Exercise alone isn’t enough activity to maintain a healthy body, researchers found.

Adults are sedentary for 64 percent of the time they’re awake, according to a recent report by Ball State University. That means that for nearly two-thirds of their waking hours are spent sitting or lying down.

“Our study found that most adults simply aren’t moving, and that’s because many of our jobs are done in a seated position while working at a computer or something similar,” said Alex Montoye, a clinical exercise physiology professor in Ball State’s Human Performance Laboratory.

And then, once workers go home, they spend their free time in front of a screen – TV, smart phone, computer.

“Being less sedentary is different than being more active,” Montoye said. “Just because a person exercises for a half hour or hour every day doesn’t just mean they can be sedentary the rest of the time…We have to get up and get moving throughout the day to maintain good health.”

Even standing up and moving around for one to two minutes every 30 to 60 minutes breaks up sedentary behavior.

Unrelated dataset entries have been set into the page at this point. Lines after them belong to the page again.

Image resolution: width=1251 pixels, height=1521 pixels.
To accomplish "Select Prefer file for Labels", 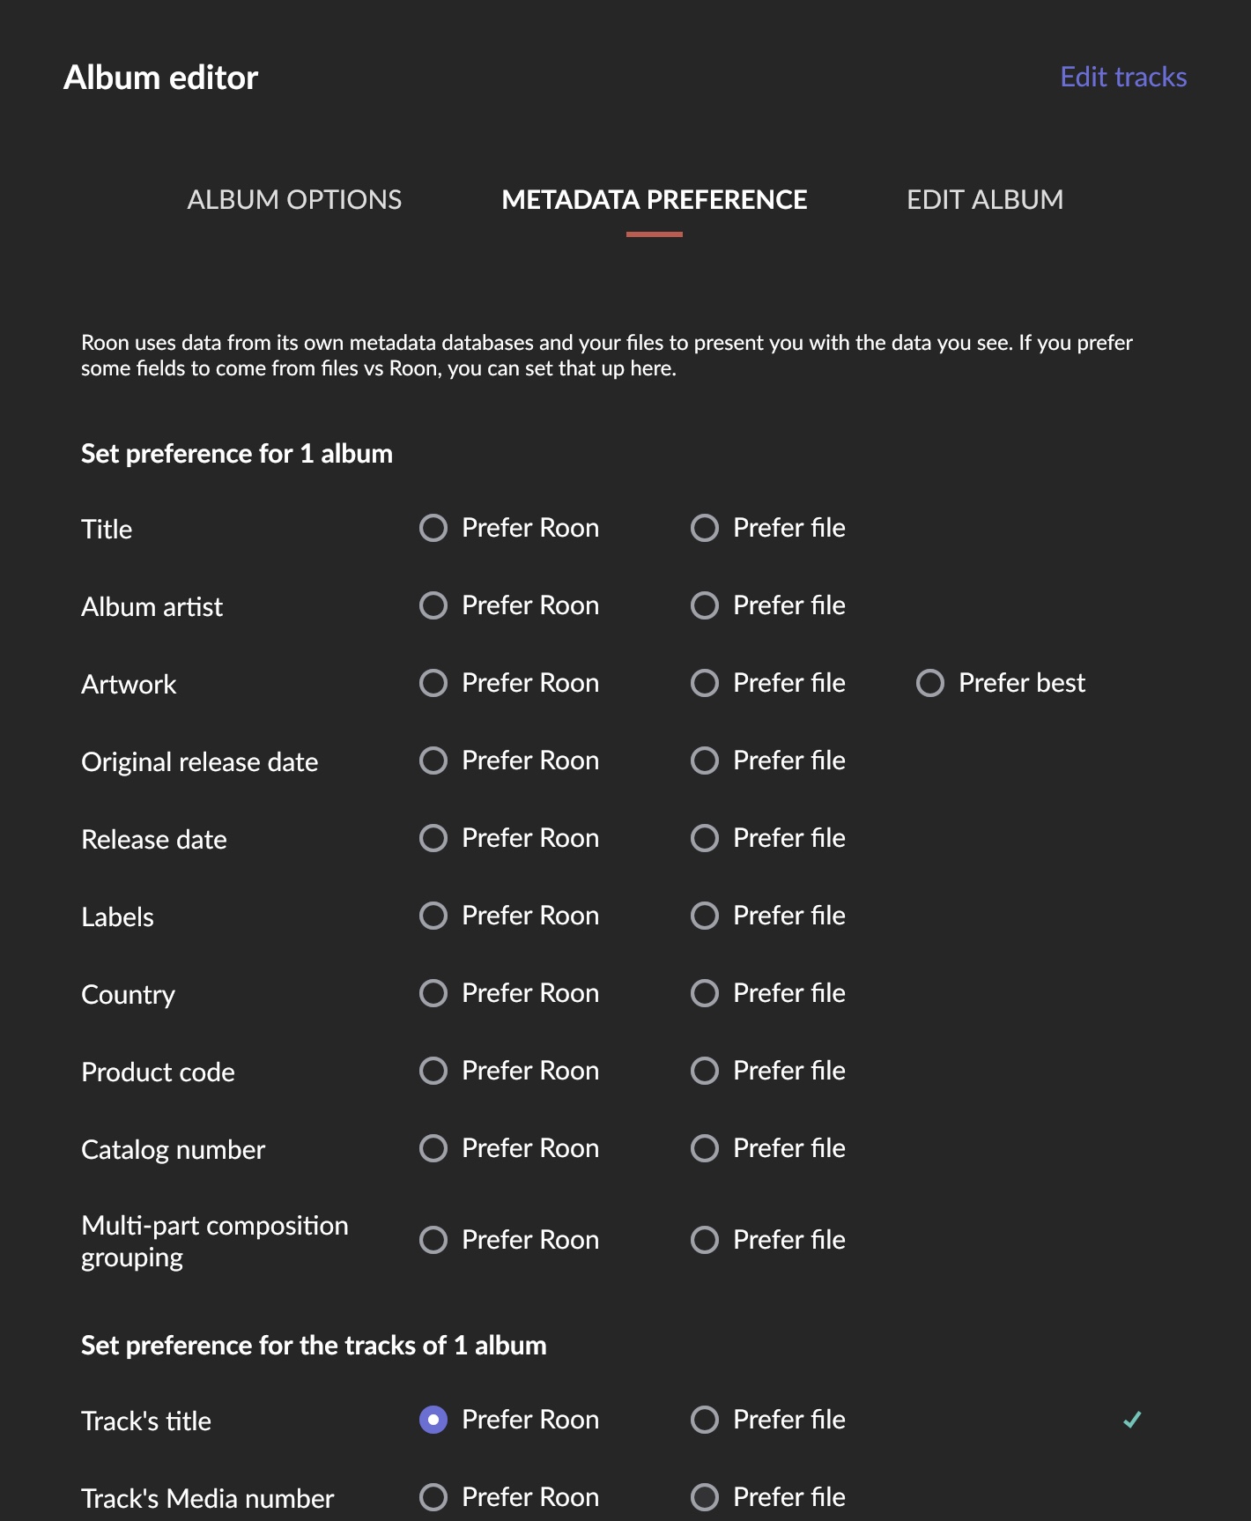I will (705, 916).
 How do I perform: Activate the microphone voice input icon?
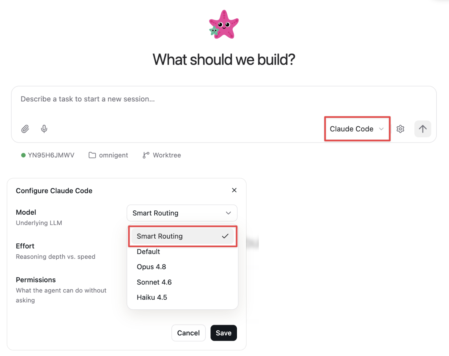44,129
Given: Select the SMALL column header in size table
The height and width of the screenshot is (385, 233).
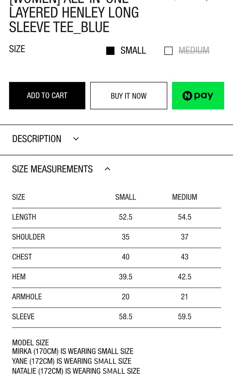Looking at the screenshot, I should (125, 197).
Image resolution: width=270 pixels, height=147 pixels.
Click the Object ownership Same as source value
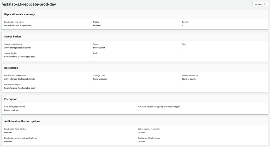coord(189,79)
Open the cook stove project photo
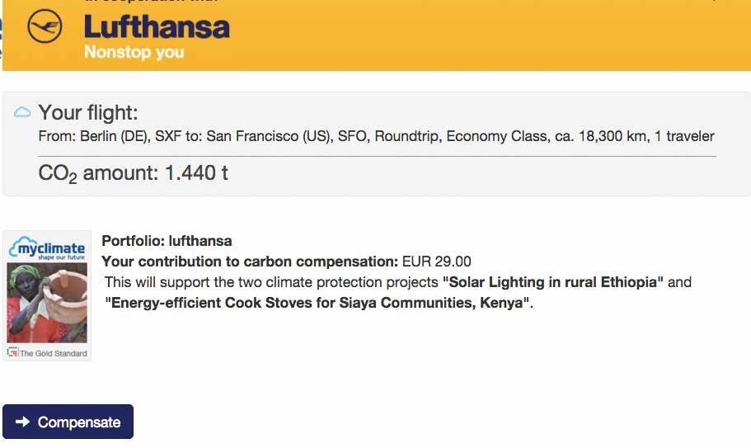Image resolution: width=751 pixels, height=448 pixels. coord(47,303)
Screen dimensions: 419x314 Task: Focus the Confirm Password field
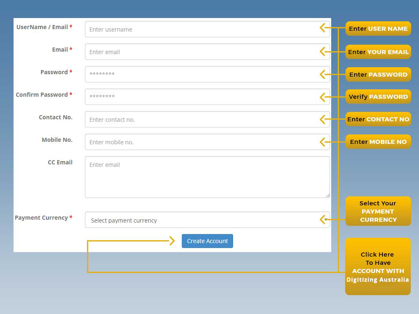[201, 97]
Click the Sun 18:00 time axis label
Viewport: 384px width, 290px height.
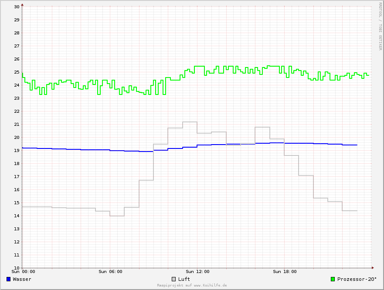[285, 272]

And adults need to be more active and less sedentary to achieve good health, he said.

Sedentary behavior can put someone at increased risk for obesity, diabetes, cardiovascular disease, colon and rectal cancer and premature death.

The research team offers a few tips to reduce sedentary behavior:

  • Take a short walk around the office or home once an hour.
  • Speak to a colleague in person instead of on the phone or the computer.
  • Stand up while on a phone call.
  • Use a standing desk.
  • Do short bursts of exercise for a minute each hour while watching TV or working on a computer.

“Since we live in a society where work is now done at a desk, it is very important that we make small changes in our daily habits,” Montoye said. “Those little changes will make a big difference over time.”

The study, “Variability of Objectively Measured Sedentary Behavior,” used data from about 300 adults who participated in research at Ball State’s Clinical Exercise Physiology Laboratory in the past several years.